Segundo o órgão, a Redecard junto com a Cielo (antiga Visanet) formavam um duopólio de fato entre as credenciadoras líderes do mercado sobre a indústria de cartões de pagamento. “Cada uma das duas credenciadoras era adquirente exclusiva, de fato ou de direito, das bandeiras Visa e Mastercard”. 

A Redecard declarou no procedimento preparatório possuir, ao fim de 2018, quase 30% do market share no mercado de credenciamento e captura de transações. Isso sob o ponto de vista do órgão regulador, demonstra que a empresa “possui posição dominante presumida neste mercado”.

Já o Itaú, conforme consta na Nota Técnica, encabeça a lista das cinco maiores instituições financeiras que concentram 83,3% dos depósitos à vista no país.O banco que se juntou ao Redecard na campanha de antecipação de créditos recebíveis sem taxa detém 29,1% de todos os depósitos à vista. 

Em seguida vem o Banco do Brasil, com 24,8%; Bradesco, 11,5%; Caixa Econômica Federal, 10,4% e; Santander com 7,5%. Os 16,7% são repartidos entre as demais instituições financeiras. 

Palavras do setor

Diante desse cenário, o Cade também buscou ouvir as outras empresas do setor de credenciamento. 

A Associação Brasileira das Empresas de Cartões de Crédito e Serviços (Abecs) foi consultada pelo órgão, mas se absteve em falar sobre a campanha promovida por Itaú e Rede. Ela, no entanto, destacou que a redução do prazo de liquidação de transações à vista no cartão de crédito de D+30 para D+2 é algo debatido e incentivado pelo Banco Central do Brasil há algum tempo e que consta na agenda da autoridade monetária brasileira atualmente. 

Em contrapartida, a Associação Brasileira de Instituições de Pagamentos (Abipag), que é formada pelos “novos entrantes” do mercado de meios de pagamento, afirmou que além de se criar barreiras concorrenciais, a campanha da Redecard e do Itaú “configura venda casada, com previsão de retaliação a clientes.

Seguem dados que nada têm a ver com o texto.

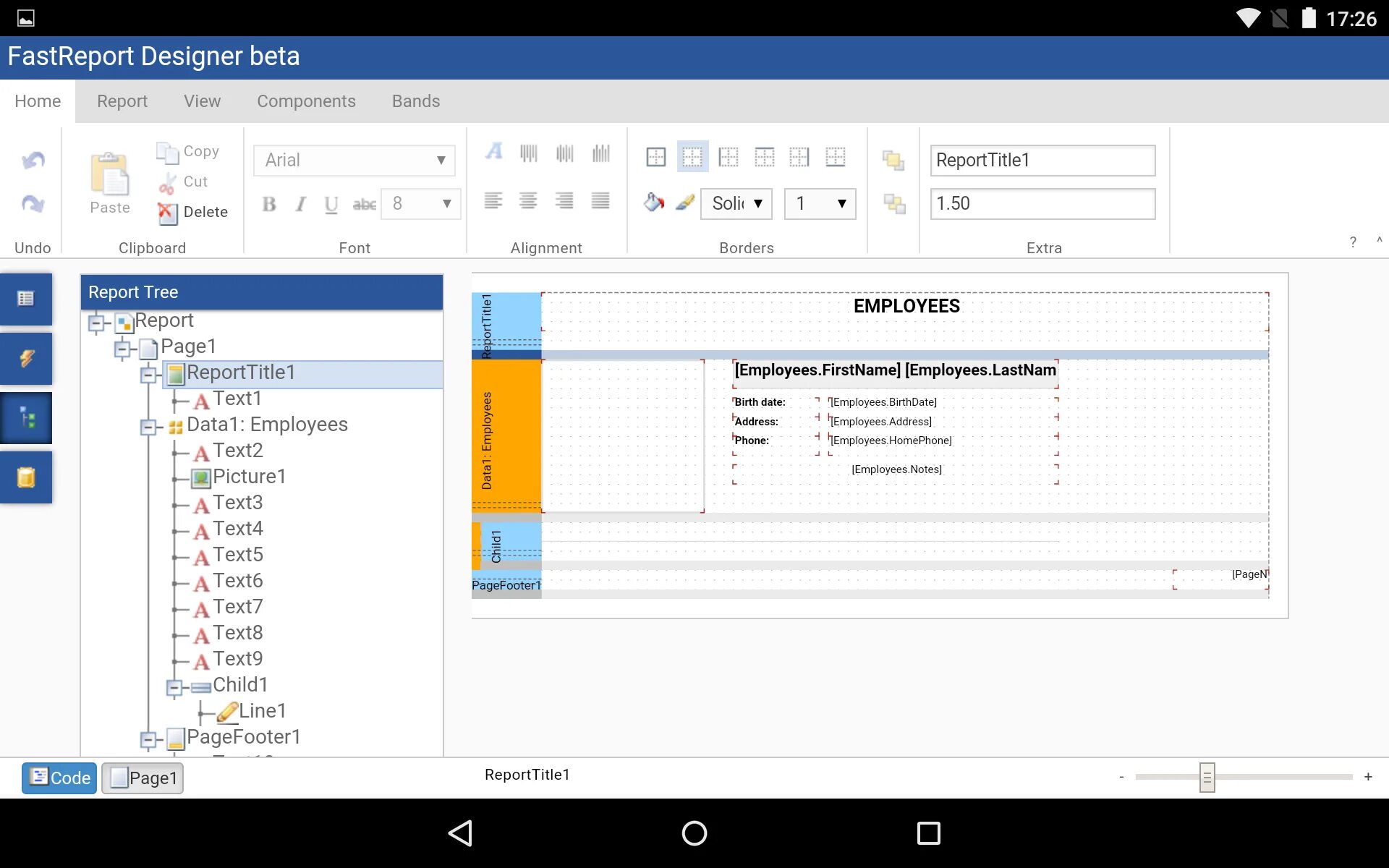Collapse the Data1: Employees tree node
The image size is (1389, 868).
tap(148, 427)
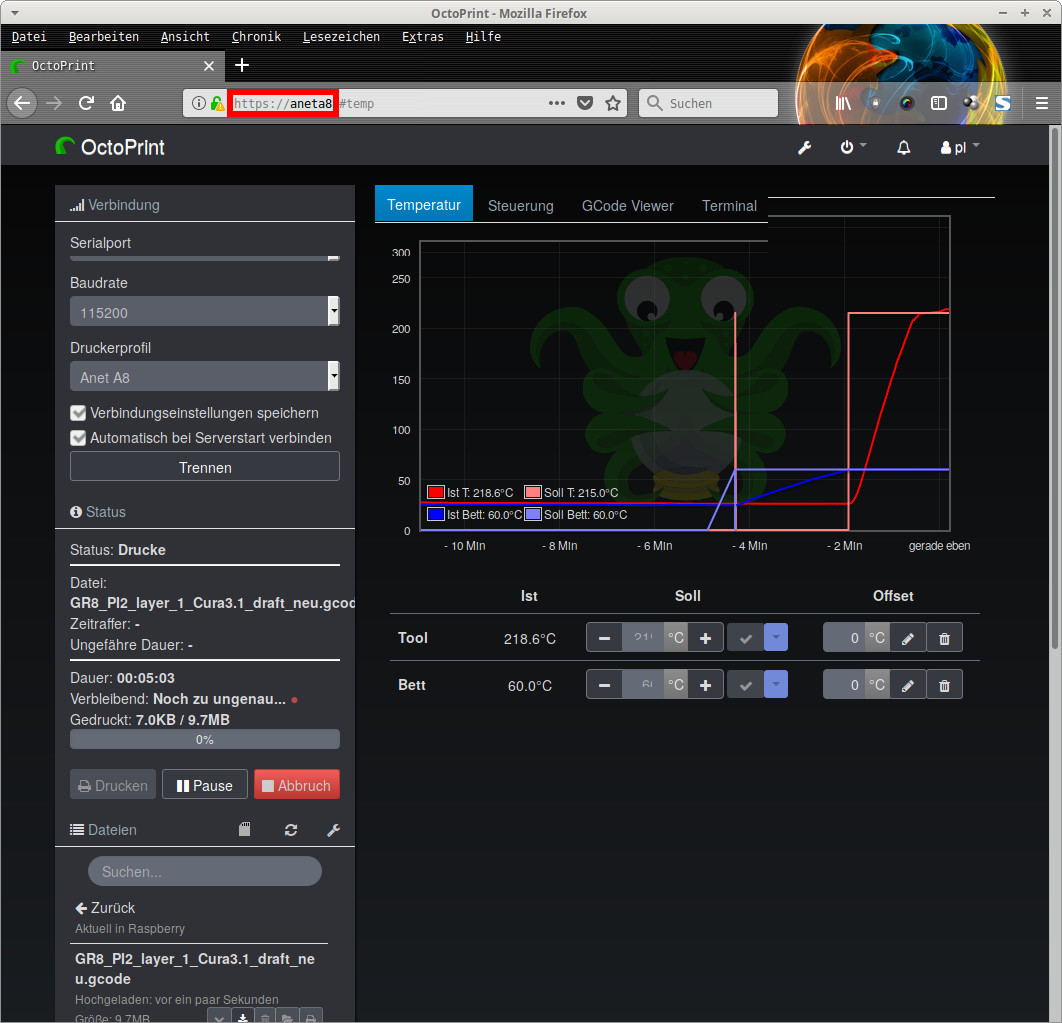
Task: Open the Druckerprofil Anet A8 dropdown
Action: tap(205, 377)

Isso porque o condicionante para a redução do prazo de liquidação das vendas para D+2 é a adoção do Itaú como domicílio bancário”.

Já a Associação Brasileira de Internet (Abranet) apontou que “o descasamento entre o prazo (cerca de 30 dias) para pagamento das faturas pelos consumidores (e o consequente repasse de valores dos emissores para os credenciadores) e o prazo de liquidação oferecido pela Rede (2 dias) representa a criação de condições artificiais no mercado de credenciamento”.

As empresas First Data, Pagseguro, Stone, Paypal, Global payments, Mercado Pago também foram consultada pelo Cade e elas revelaram o quão inviável e anticoncorrencial é  a campanha da Redecard e Itaú.

Medidas cautelares

As duas empresas terão que retirar a “exigência de domicílio bancário no Itaú para que os clientes da Rede tenham acesso à liquidação de suas vendas no crédito à vista em 5 (cinco) dias úteis, bem como  “retirada de todas as peças publicitárias que relacionem a isso”.

Além disto, terão de comunicar diretamente todos os clientes da Rede que passaram a ser clientes do Itaú desde o início da campanha sobre a desnecessidade de manutenção de domicílio bancário no Itaú para que tenham acesso à liquidação de suas vendas no crédito à vista em 5 (cinco) dias úteis. 

Essas medidas deverão ser atendidas em até cinco dias úteis, a contar da publicação desta decisão no Diário Oficial da União. Caso deixem de cumprir quaisquer dessas ordens terão de arcar com a multa estipulada.